## Challenges
1. In the article about the Clark County School District settlement, shorten the paragraph beginning "He stopped drinking water at work" to a single sentence that keeps its main facts.
2. Continue the article about the Clark County School District settlement from its last paragraph.

## Text
start

Former Clark County School District police officer Bradley Roberts loved his job, but when the transgender man was told he couldn’t use most of the district’s restrooms, he started getting stomachaches.

He stopped drinking water at work. He couldn’t sleep. He dreaded going to work in the morning and grew paranoid that district staffers were watching him to see which restroom he used.

“That was the worst year of my life, working for the school district,” he said.

The School Board unanimously approved an $80,000 settlement with Roberts on Thursday night, bringing an end to a discrimination lawsuit that began in 2012.

Trustees did not return calls for comment on the settlement, but Trustee Carolyn Edwards at Thursday’s meeting called for the board to discuss the district’s transgender policies by the end of March.

Roberts sat in the fourth row, anxiously waiting for the settlement agreement to go through. He waited through the Pledge of Allegiance, a prayer, public comments about school robotics teams and a student complaint about the dress code.

“I was holding my breath,” he told the Las Vegas Review-Journal after it was approved.

end

## Items
start

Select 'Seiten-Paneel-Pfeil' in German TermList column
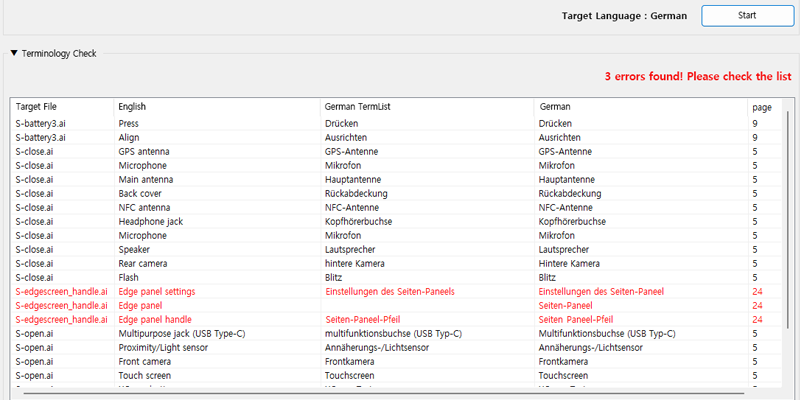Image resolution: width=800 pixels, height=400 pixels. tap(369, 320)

end
start

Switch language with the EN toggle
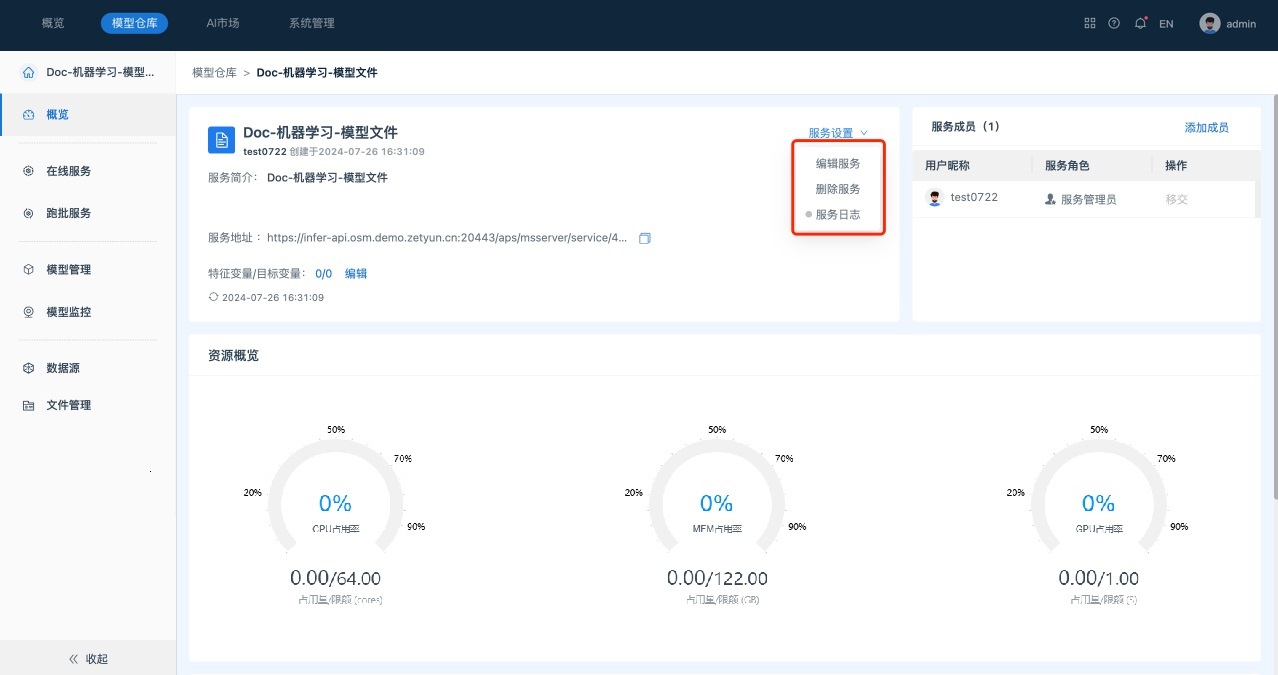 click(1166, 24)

end

## Answers for this exercise
1. He quit drinking water at work, couldn't sleep, dreaded going in each morning, and grew paranoid that district staffers were watching which restroom he used.

2.
‘WEIGHT OFF MY SHOULDERS’

Roberts began working for the district as a campus monitor in 1992 after serving four years in the U.S. Navy as an aviation hydraulic mechanic. He did a ride-along with Las Vegas police, fell in love with the profession, and joined the district police department in 1994.

In 2011, he notified his supervisors that he was transitioning to a man and started conforming to the grooming standards for male officers and using the men’s restroom, court records said.

Roberts, 50, said he struggled with his gender his whole life. He knew when he was 4 or 5 that he should be a boy, but he tucked those feelings away until about 2009, when he started seeing cable TV shows about people who were transgender and doing research on the internet.

“I was much happier once I made it,” he said of the decision to transition. “It was like a weight off my shoulders.”

His 2011 “coming out” at work wasn’t just because he was becoming visibly more masculine, he said. That year, Nevada adopted anti-discrimination laws that include protections for gender identity and expression.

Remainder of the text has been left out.